Kick habit of losing single shoes
A whole bunch of people are hobbling about in single shoes, boots and flip-flops. I don’t know where they are, but they’re out there. I keep driving by their missing shoes, boots and flip-flops.
It happened again the other day. Snow piled up. Thermometer dialed down. And a white canvas sneaker frozen to the road.
How did the person whose foot used to be ensconced in the sneaker not notice this?
”Say, Fred, it’s the oddest thing. My left foot’s toasty, but there’s no feeling in my right other than the sensation of slush squishing between my toes. Do you suppose I should stop by the doctor’s office on Tuesday and have it checked?”
How can a Hush Puppy scamper off and a guy not wonder who let the dogs out? Why would you not stop and retrieve the stray?
Summers are your best viewing of random solo shoes littering roadways. I have two guesses for how this happens.
The first is little brothers in backseats taking revenge on big sisters who kick off their Kicks.
The second is passengers – oh, please let it be the passengers – riding with their feet propped outside the car window.

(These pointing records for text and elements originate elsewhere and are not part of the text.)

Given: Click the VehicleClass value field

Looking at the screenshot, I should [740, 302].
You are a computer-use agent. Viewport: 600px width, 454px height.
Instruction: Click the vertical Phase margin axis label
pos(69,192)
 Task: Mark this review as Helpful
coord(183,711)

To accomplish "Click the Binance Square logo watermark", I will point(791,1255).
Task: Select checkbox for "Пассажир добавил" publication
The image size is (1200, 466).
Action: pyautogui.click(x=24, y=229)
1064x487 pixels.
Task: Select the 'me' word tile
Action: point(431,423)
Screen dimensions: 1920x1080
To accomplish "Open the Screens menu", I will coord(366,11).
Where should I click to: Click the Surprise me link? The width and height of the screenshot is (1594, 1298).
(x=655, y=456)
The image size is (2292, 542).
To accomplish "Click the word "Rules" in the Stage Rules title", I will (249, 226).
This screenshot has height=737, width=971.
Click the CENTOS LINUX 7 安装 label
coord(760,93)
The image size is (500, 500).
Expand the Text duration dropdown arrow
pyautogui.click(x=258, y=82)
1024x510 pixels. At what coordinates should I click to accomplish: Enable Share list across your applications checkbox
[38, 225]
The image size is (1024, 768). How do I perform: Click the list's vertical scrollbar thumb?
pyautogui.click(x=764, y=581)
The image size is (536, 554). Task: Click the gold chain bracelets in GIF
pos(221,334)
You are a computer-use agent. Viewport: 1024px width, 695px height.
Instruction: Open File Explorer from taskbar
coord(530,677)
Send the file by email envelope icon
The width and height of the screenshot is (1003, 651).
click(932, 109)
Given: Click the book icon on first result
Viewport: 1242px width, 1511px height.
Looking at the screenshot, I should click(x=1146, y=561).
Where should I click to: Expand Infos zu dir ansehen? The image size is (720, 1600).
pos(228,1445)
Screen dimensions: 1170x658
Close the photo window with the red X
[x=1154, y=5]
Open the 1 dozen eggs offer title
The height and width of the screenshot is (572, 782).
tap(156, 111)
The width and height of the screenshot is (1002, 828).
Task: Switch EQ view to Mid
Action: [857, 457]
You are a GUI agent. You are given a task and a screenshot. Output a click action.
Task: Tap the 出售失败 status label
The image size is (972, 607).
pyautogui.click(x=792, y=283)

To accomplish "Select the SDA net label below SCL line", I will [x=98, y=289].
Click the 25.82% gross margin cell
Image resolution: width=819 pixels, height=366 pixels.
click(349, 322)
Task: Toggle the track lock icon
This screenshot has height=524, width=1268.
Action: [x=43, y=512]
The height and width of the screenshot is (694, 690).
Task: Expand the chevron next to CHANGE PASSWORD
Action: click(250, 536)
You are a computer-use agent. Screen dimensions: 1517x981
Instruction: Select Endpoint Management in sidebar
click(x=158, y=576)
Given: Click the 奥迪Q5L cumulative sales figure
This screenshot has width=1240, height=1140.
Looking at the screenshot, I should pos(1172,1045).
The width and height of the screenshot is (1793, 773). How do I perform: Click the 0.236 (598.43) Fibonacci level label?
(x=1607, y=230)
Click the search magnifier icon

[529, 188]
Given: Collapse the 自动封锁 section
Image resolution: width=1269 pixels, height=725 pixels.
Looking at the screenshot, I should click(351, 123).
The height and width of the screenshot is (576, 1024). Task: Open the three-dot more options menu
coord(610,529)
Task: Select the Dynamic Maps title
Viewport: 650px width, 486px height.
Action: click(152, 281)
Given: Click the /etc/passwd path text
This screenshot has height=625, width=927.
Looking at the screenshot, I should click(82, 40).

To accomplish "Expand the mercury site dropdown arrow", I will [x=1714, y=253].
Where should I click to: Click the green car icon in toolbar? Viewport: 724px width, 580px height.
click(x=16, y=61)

Finding fallen footwear in the wintertime is more perplexing. Rolling down the window unnoticed is one thing. A passenger – oh, please don’t let it be the driver – riding with feet propped out the window in subfreezing weather doesn’t make sense.
Of course, a person crazy enough to invite frostbite at 60 mph probably is looney enough not to notice when the pump plops and this little piggy goes, ”Brrr, brrr, brrr!” all the way home.
I’m still waiting for the other shoe to drop.
I do a fair amount of hiking country roads, and one thing I’ve noticed winter, summer, spring or fall, it’s always just one shoe.
This is especially weird if the lost shoe is a stiletto. Seems like a person eventually would become aware of an 8-inch lilt in her leg.
A museum of singular oddities are on display for my walks. That quirky quote attributed to Yogi Berra, ”If you come to a fork in the road, take it” – I found the fork. No spoon, knife or plate. Just the fork. I didn’t take it.
I’ve come across gloves, eye glasses, packets of horseradish, Lite-Brite pegs, a bicycle tire, and items of clothing that a person must have known were missing by breezes cooling unusual places. But I’ve never found a bag a gold, and never the other shoe.
I’ve done a little research on the Single Shoe Syndrome – or possibly Cinderella’s Slipper Syndrome – and discovered it’s a universal phenomenon. No matter what country a traveler traverses, he will spot single shoes alongside the road.
A couple of enterprising trekkers started websites to post styles, colors, sizes and leaning of lost shoes in hopes that another expeditionists will discover the match. Last I checked, it hasn’t happened.
It’s a quest. A life-sized version of the find-the-hidden-objects puzzle. Where’s Waldo’s other shoe? The lonely Florsheim’s the needle and all the world’s a haystack.
In the meantime, remember, it’s no time to put your left shoe in and pull your left foot out. It’s wintertime, people. Tighten those laces.
But if one does get away, I think I can hook you up with slightly frozen Size 9 canvas sneaker. Right.